##### Document segment

In some implementations, the energy storage unit is configured to operate in different modes based on different applications during the operation of the well completion system. For example, the well completion system can operate in four or more different modes: three shut-in modes, in which the well is shut above a certain region, for example a production formation, and thus no fluid flows through the power generator 310, and one flowing well mode, in which fluid is flowing through or around the well completion system. In some implementations, the modes include, but are not limited to:

Mode 1: Shut-in - hibernation
Mode 2: Shut-in - pressure and temperature logging; low duty 1 sample per hour or day
Mode 3: Shut-in - pressure and temperature logging; logging 1 sample per second
Mode 4: Flowing Well - recharging storage system

In some implementations, energy storage unit 320 is scalable and can be remodeled for different applications. However, the well completion system is not limited to these, or any other, values.
In some implementations, the well completion system includes one or more sensors, such as sensor 340. In some implementations, sensor 340 is or includes a pressure sensor, a temperature sensor, a bulk flow sensor, a water cut sensor, or an inflow control valve position sensor. Data collected from one or more sensors can be transmitted to a computing system or other device(s) located at the wellhead or at the surface, or the data can be processed downhole by one or more processing devices 360 in a compartment string. In some implementations, the processing devices 360 are, or include, an electronics vessel.
In some implementations, the well completion system includes a communication unit 330. In some implementations, the communication unit can transmit data including, but not limited to, data for each compartment. Examples of the data may include, but are not limited to, production data such as, pressure measurements, temperature measurements, and flow measurements. The communications unit may also receive control commands, such as control data, to operate components, such as the inflow control valve (ICV) 350. For example, the data may be relayed to processing device 360, which uses the data to implement various downhole controls. In some implementations, the communication unit is a two-way communication unit or a one-way communication unit. In some implementations, the communication unit 330 is used for communication between separate compartment strings of the well completion system, such as modules located in separate compartments. In some implementations, the communication unit 330 is used for communication between a compartment string of the well completion system and an operator located outside the well. In some implementations, the communication unit 330 transmits sensor data to an operator and receives control data from the operator. An example command includes a command to actuate an active inflow control valve 350.

##########
##### Collected material

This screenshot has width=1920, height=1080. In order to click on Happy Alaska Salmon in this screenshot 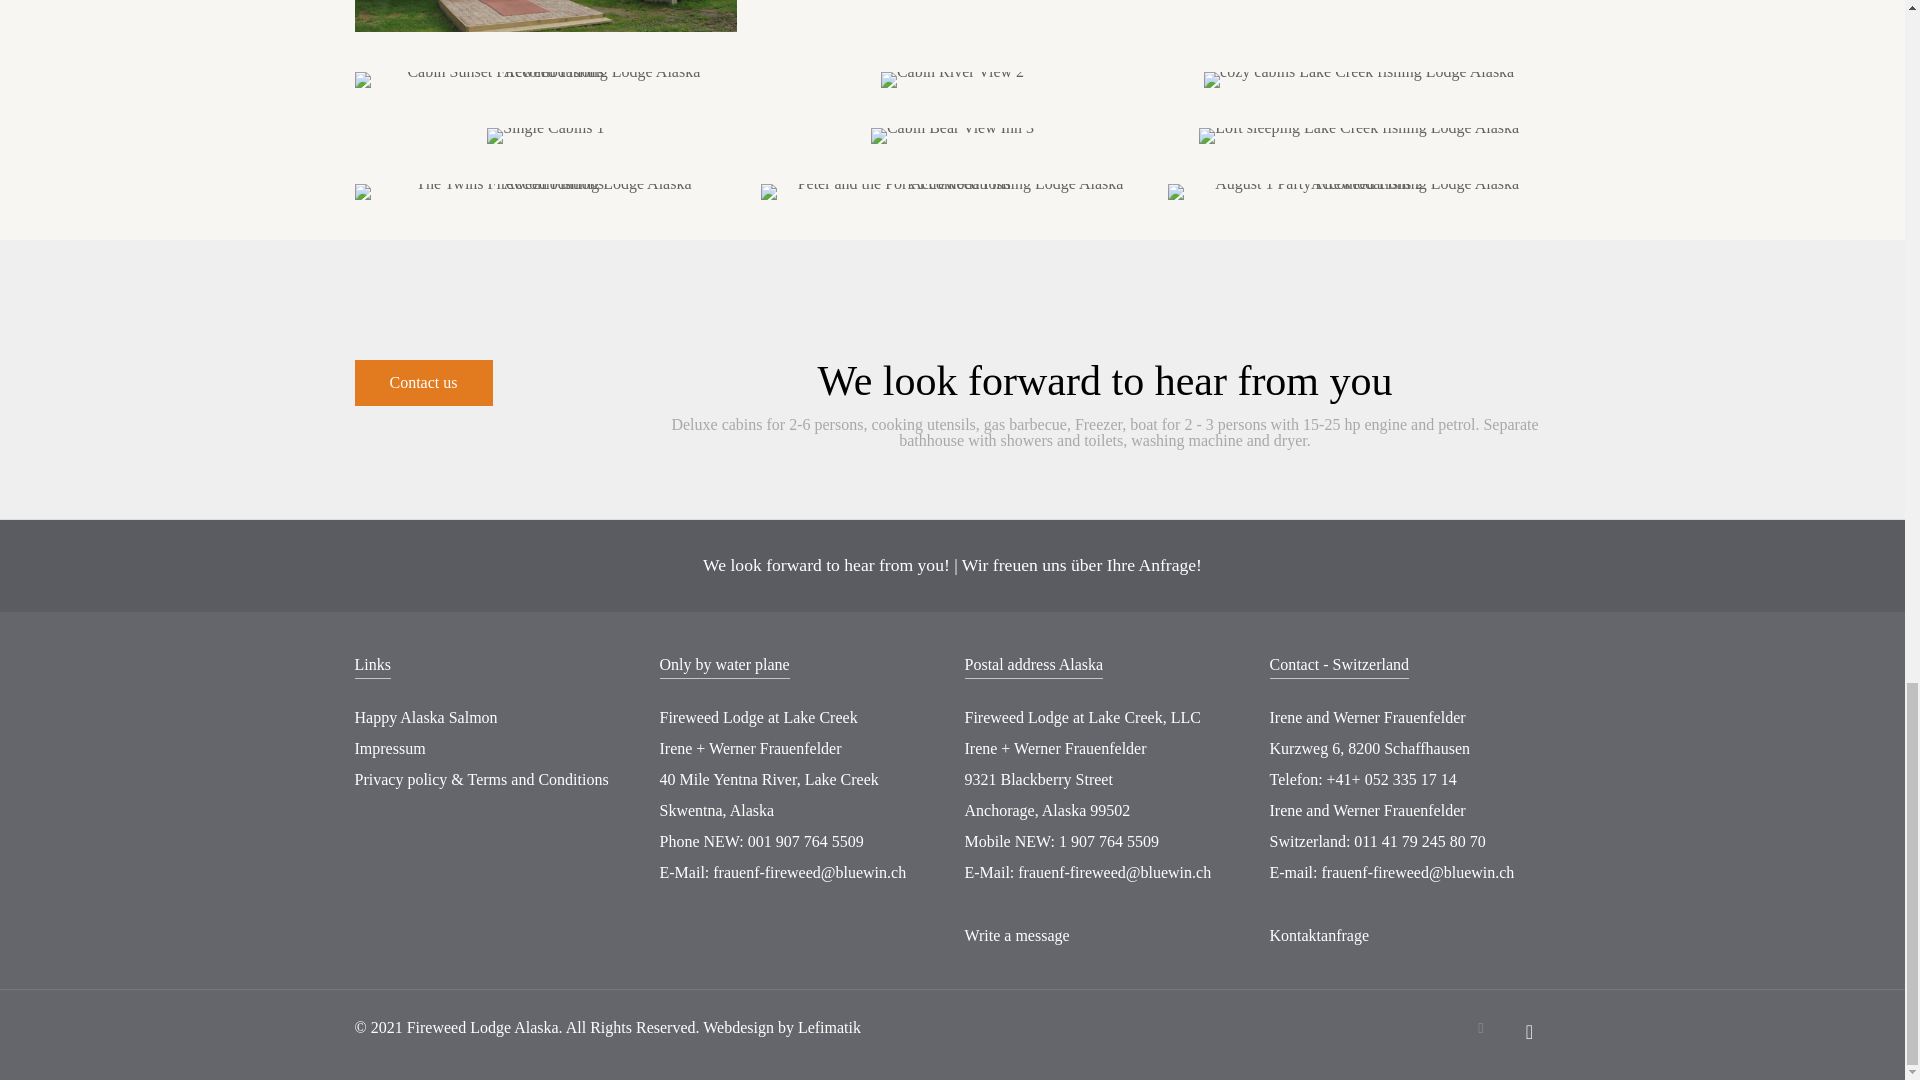, I will do `click(425, 716)`.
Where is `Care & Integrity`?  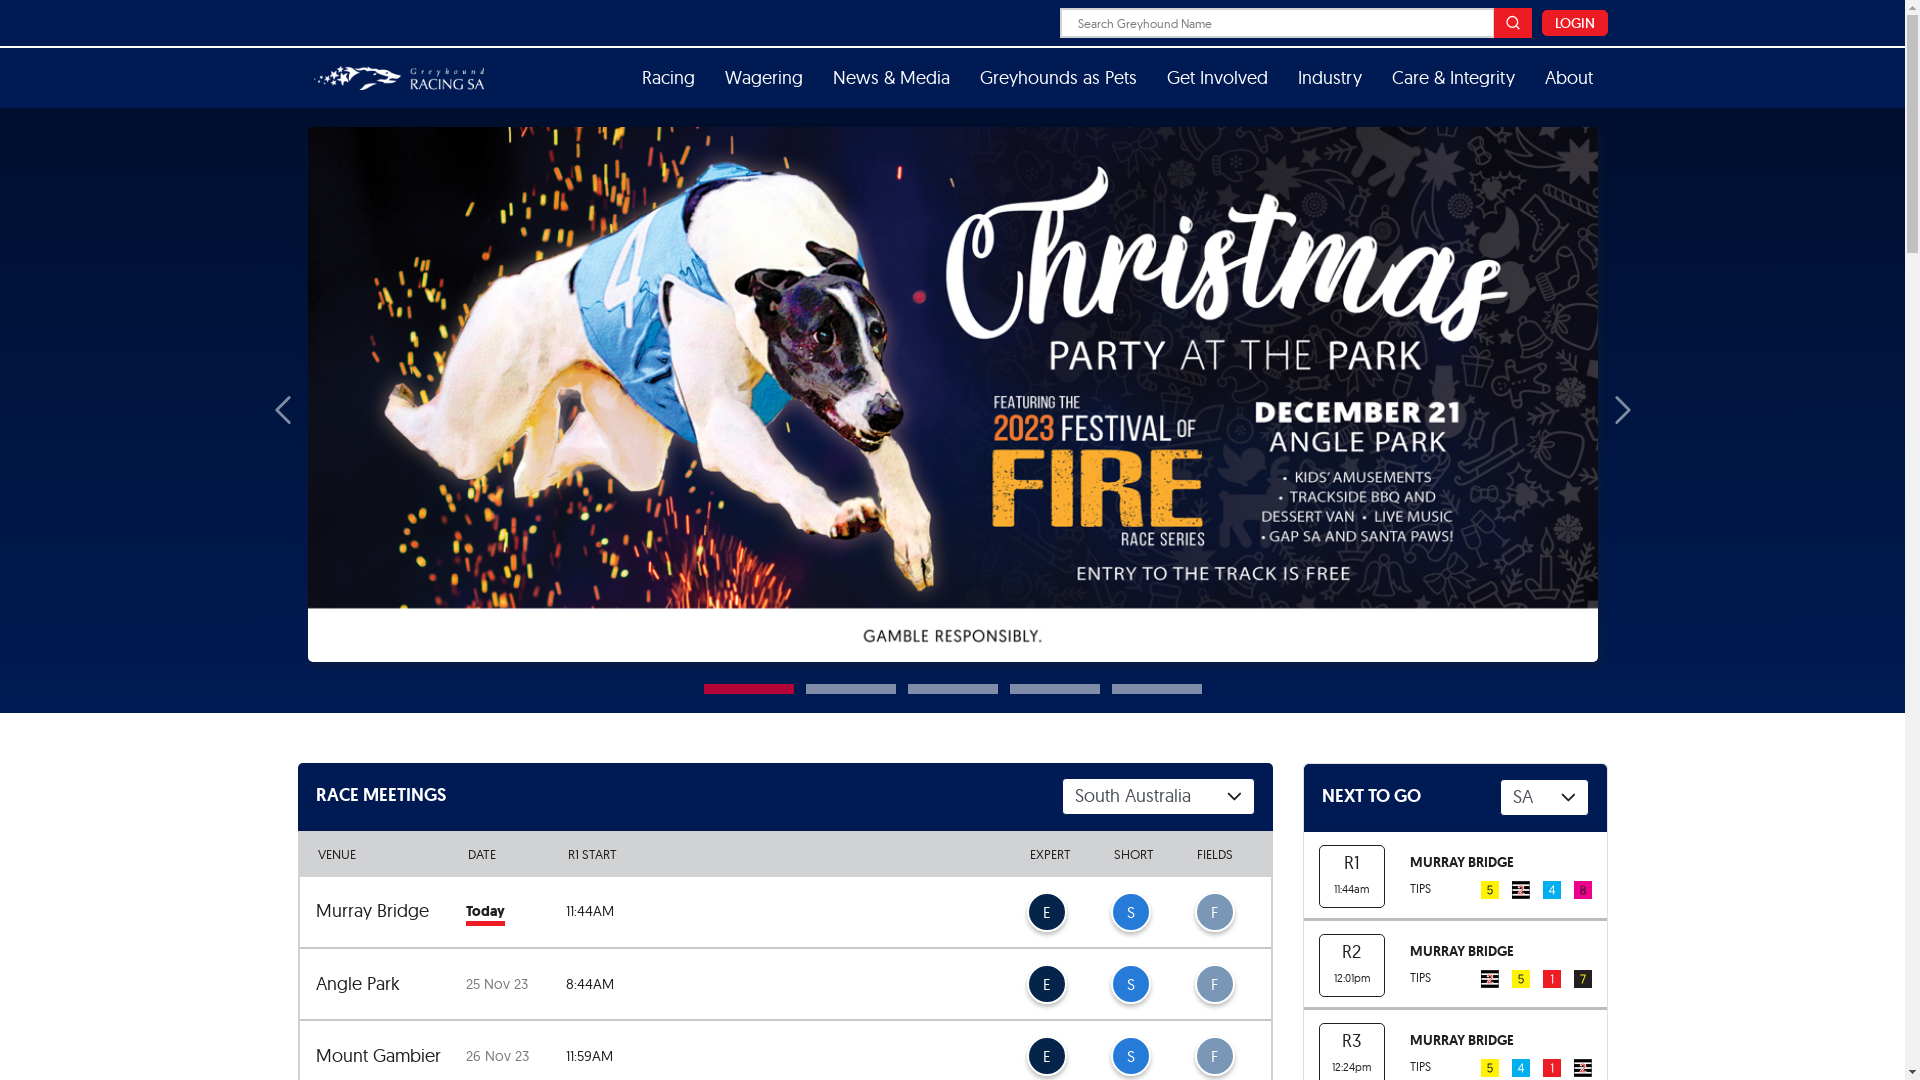 Care & Integrity is located at coordinates (1452, 78).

##########

Jobs:
#1 Answer these questions using the passage on the well completion system, putting each answer on its own line.
(a) How often does Mode 3 take a logging sample?
(b) What does the passage say processing devices 360 are or include?
(c) What example command is given for the communication unit 330 to carry out?
#2 Extend the passage on the well completion system, picking up after its final sentence.

Answers for the exercise:
#1
(a) One sample per second.
(b) An electronics vessel.
(c) A command to actuate an active inflow control valve 350.

#2
Signals may be generated locally in the wellbore. These signals may include, but are not limited to, electromagnetic signals, magnetic signals, high-frequency acoustic signals, low-frequency acoustic signals, and hydraulic pulse signals. In some implementations, the communication unit 330 includes devices for implementing acoustic communication in fluids and or solids. In some implementations, electromagnetic methods may be used. For example the tubing may be used as one or more antennas for the transmission and reception of electromagnetic signals. In some implementations, electromagnetic signals can be used for communication up the vertical section of a wellbore.
The communication methods and devices described may be used for communication from a compartment string to the surface, from the surface to a compartment string, or from a first compartment string to a second compartment string.
Referring back to FIG. 1A, in some implementations, the well completion system includes one or more processing devices 360 to control the electrical or mechanical components of the well completion system. In some implementations, the control unit controls an inflow control valve (CV) 350, which regulates the amount or flow rate of fluid entering the well completion system, such as fluid entering the tubing string of the well completion system. In some implementations, the inflow control valve 350 is an active flow control valve that controls the production flow from a compartment zone into the well completion system. In some implementations, the inflow control valve 350 can be controlled by well operator inputs from the surface. In some implementations, the inflow control valve position can be measured using a sensor, such as sensor 340, and the information can be sent back to the well operator as a feedback signal. In some implementations, the well completion system includes a passive inflow control device. In some implementations, the inflow control device is a sand screen, or includes slotted inflow ports in the tubing or a combination of both.
In some implementations, the well completion system is modular, and includes a separate control unit for each compartment string. In some implementations, two or more compartment strings may be controlled by a single unit.
In some implementations, two or more components of the well completion system can be configured and arranged in a single combined module, such as module 300, for controlling and monitoring inflow from each compartment. Module 300 may be independent in terms of communication and power supply, and may include one or more of the power, energy or communication technologies described in this specification. In some implementations, module 300 can be retrievable, allowing individual components to be repaired or replaced.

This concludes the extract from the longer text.